How come the anti-gravity floor doesn't effect her hair?
How come the anti-gravity floor doesn’t effect her hair?
As anyone who’s ever written a blog knows, sometimes you get email. Sometimes it’s of the “Good job, here’s your tummy rub” variety and other times it’s more akin to “U MUST DI! U R LIZZERD PERSUN!” I prefer the tummy rubs but can deal with the lizzerd stuff. What amazes me, however, is the growing number of people for whom facts are negotiable. If I write that water is made up of two parts hydrogen and one part oxygen, a/k/a our old pal H2O, I will get emails informing me that hydrogen kills people and that I’m an idiot. That actually happened. While true, in the sense that if you were trapped in a room filled with nothing but hydrogen you would die, it’s also completely oblivious of reality and the facts of the initial statement. For the record, if you were trapped in a room filled with H2O it would be just as fatal. That still doesn’t change its composition. It’s almost as if about 25% of our country is made up of mentally challenged people with ADHD.

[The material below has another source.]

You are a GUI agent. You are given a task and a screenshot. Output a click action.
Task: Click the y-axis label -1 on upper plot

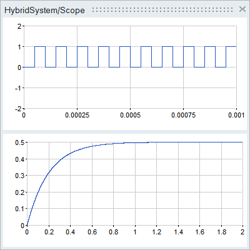[x=18, y=88]
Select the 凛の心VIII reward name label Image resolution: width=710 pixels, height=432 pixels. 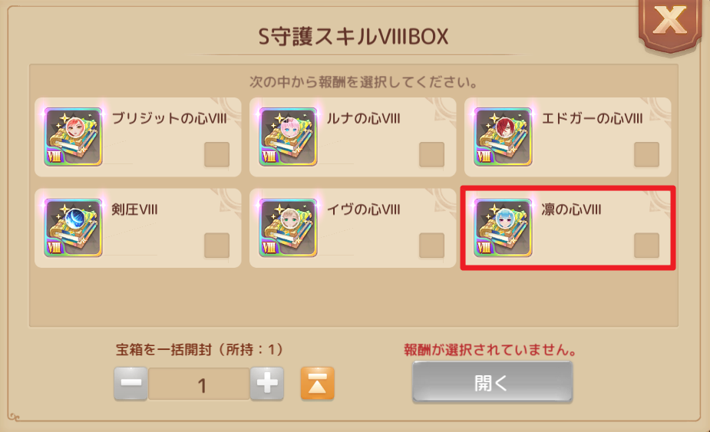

But for the remaining 75% of you playing along I’d like to continue moving forward with our hydrogen theme. Justine Alford is reporting that China has developed the first, commercially viable, hydrogen powered tram.

As the world’s biggest polluter, China may have earned its reputation as the big bad wolf of greenhouse gas emissions. That being said, officials left many with their mouths open recently after their rare admission that they are aware of the negative impacts emissions have on global climate, which could threaten the country’s infrastructure projects, crop yields and environment.

Although still reluctant to set a target for slashing emissions, China is investing a substantial amount into green energy and was even a world leader in renewable energy production back in 2013. They generate more wind power than any other country in the world and their contributions accounted for almost 30% of all global investment in clean energy. Now, continuing with their push for clean energy developments, China has just announced the production of the world’s first hydrogen-powered tram.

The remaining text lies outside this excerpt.